**HOW TO COMPLETE THIS TASK**
Look through the records below and collect all lines that hold the string "agent".
===== GIVEN DATA
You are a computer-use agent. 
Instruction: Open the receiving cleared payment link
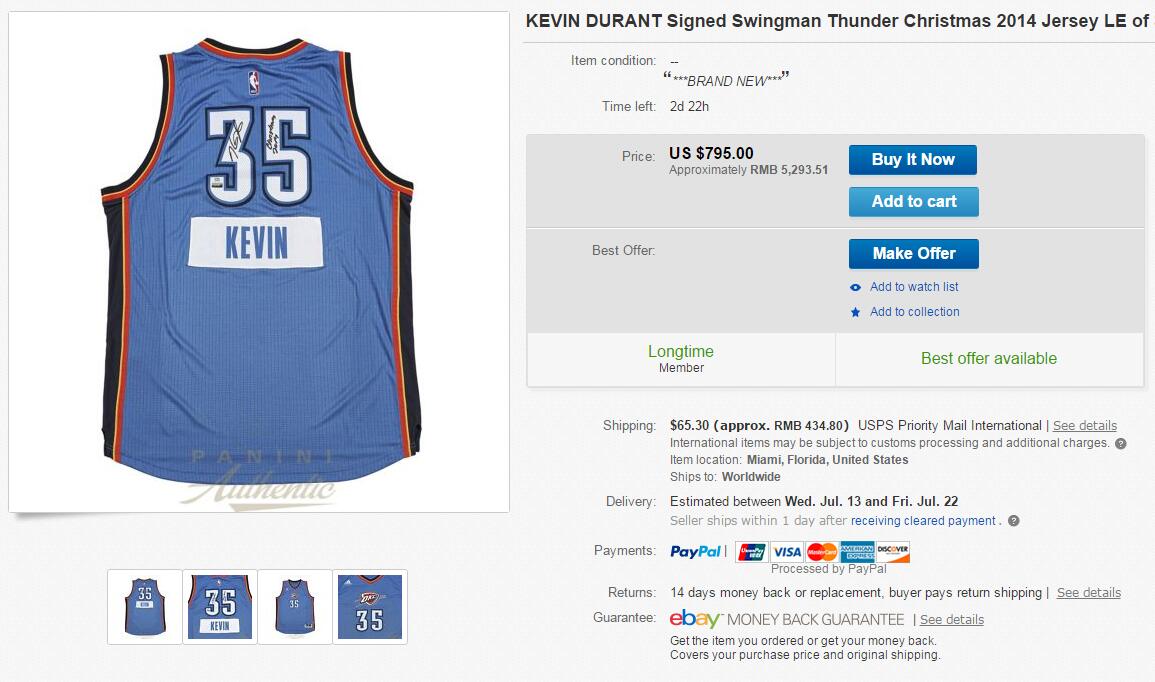[923, 521]
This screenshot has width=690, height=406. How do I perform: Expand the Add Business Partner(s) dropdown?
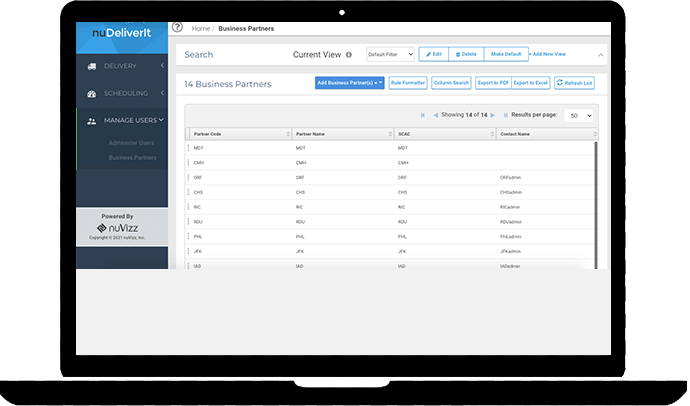[x=350, y=84]
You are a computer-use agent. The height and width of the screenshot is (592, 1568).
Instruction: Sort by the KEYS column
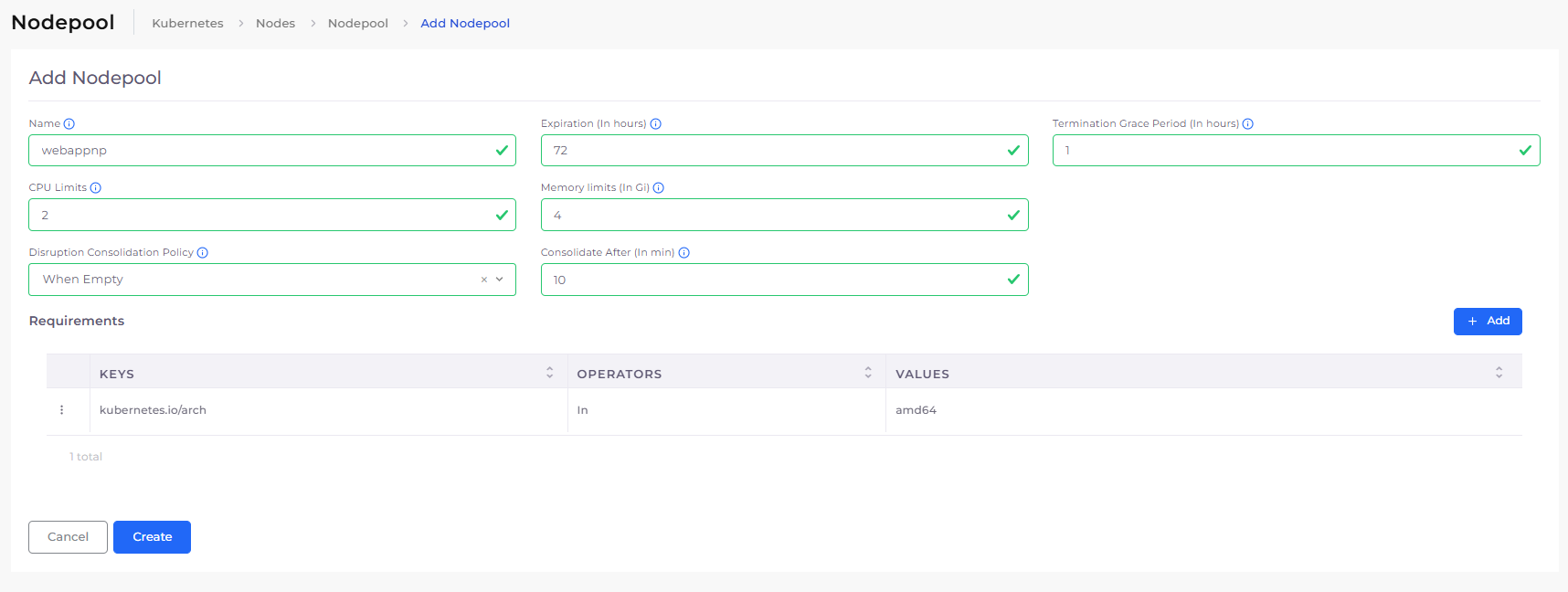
==========
**RESPONSE BOX**
You are a computer-use agent. 
You are a computer-use agent. The height and width of the screenshot is (592, 1568).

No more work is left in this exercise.